Genenta Science launched four years ago out of Milan in part to answer that question, and today they received $14.4 million in round three funding that will propel their unique gene therapy through Phase I/II trials for multiple myeloma and glioblastoma. Backed now by money from the Chinese firm Qianzhan Investment Management and Fidim, the former owner of the biopharmaceutical Rottapharm, the company is also exploring ways of delivering gene therapy to solid tumors that have been harder to reach.
“The problem Genenta faces is that you don’t need to be Nobel Prize brain to understand CAR-T,” CMO Carlo Russo told Endpoints News, referring to the popular cancer cell therapy. “It is intuitively simple. What we are trying to do is not.”
CAR-T treatments have been hailed in recent years for the breakthroughs they’ve offered in hard-to-treat blood cancers, but initial enthusiasm has been tempered by 1-year relapse rates as high as 40%.
The idea of the Genenta therapy, called Temferon, is to prevent those relapses by rebuilding the patient’s immune system within the tumor sites themselves, called TEMS. The treatment involves injecting a lentivirus for a gene transfer in hematopoietic stem and progenitor cells, triggering
This therapy has exciting potential for long term care, Russo said, but not necessarily for tackling a fast-acting cancer. He said he could envision a future where frontline remedy such as CAR-T or chemotherapy is used to wipe out tumors early and then Temferon is administered for long term prevention.

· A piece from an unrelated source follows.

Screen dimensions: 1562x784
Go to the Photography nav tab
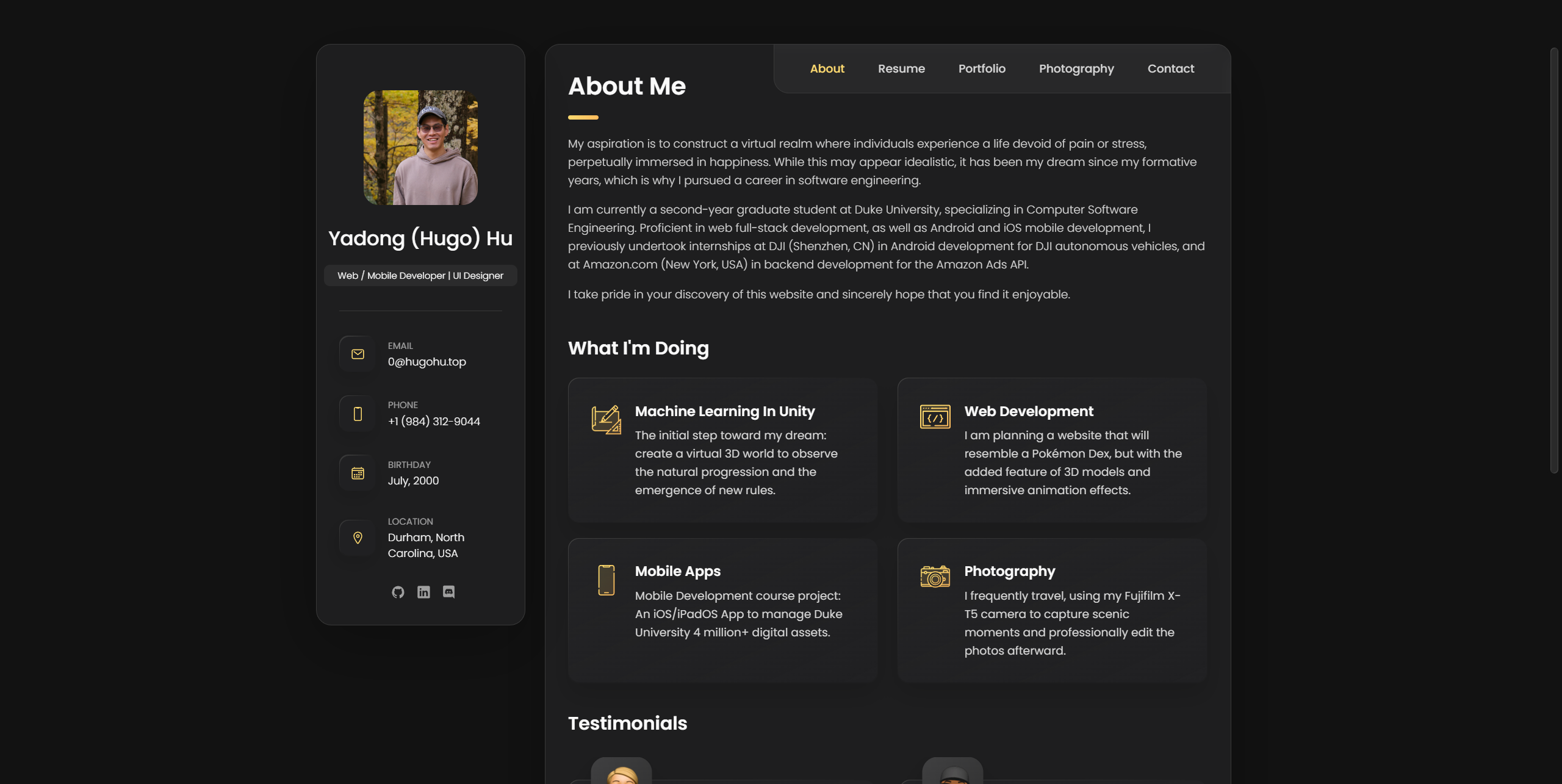coord(1076,69)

“It’s like a vaccine,” Russo says, “You’re exposed to an antigen so you will be prepared when you are naturally exposed to the antigen.”
The multiple myeloma and glioblastoma trials have already begun, Genenta CEO Pierluigi Paracchi told Endpoints, and the funding will allow them to expand to 21 and 9 patients in each. Paracchi said they may also look into using parts of the funds to open a clinical trial in the United States.
Genenta’s preclinical work, led by Luigi Naldini, examined Temferon on an array of cancers; multiple myeloma was chosen for the first clinical trial in large part because bone marrow transplants are already part of the disease’s standard of care, reducing the risk of the experimental therapy.
Like CAR-T, Temferon works by removing bone marrow cells, treating them with a gene therapy and then reinjecting them into the patient. But Genenta method uses interferon, an old cancer treatment that has been all but discontinued because of its risks.
“The reaction I get when I talk about interferon is ‘oh my god this is such an old, boring drug,’” Russo said.
But because the therapy limits the interferon proteins to the micro-environment around the tumor, it can be effective and low-risk, Russo said.
Among other benefits, the study on glioblastoma will allow researchers to see in the very near future if the treatment is having any effect, as this form of brain cancer is generally fatal within 16 to 20 months.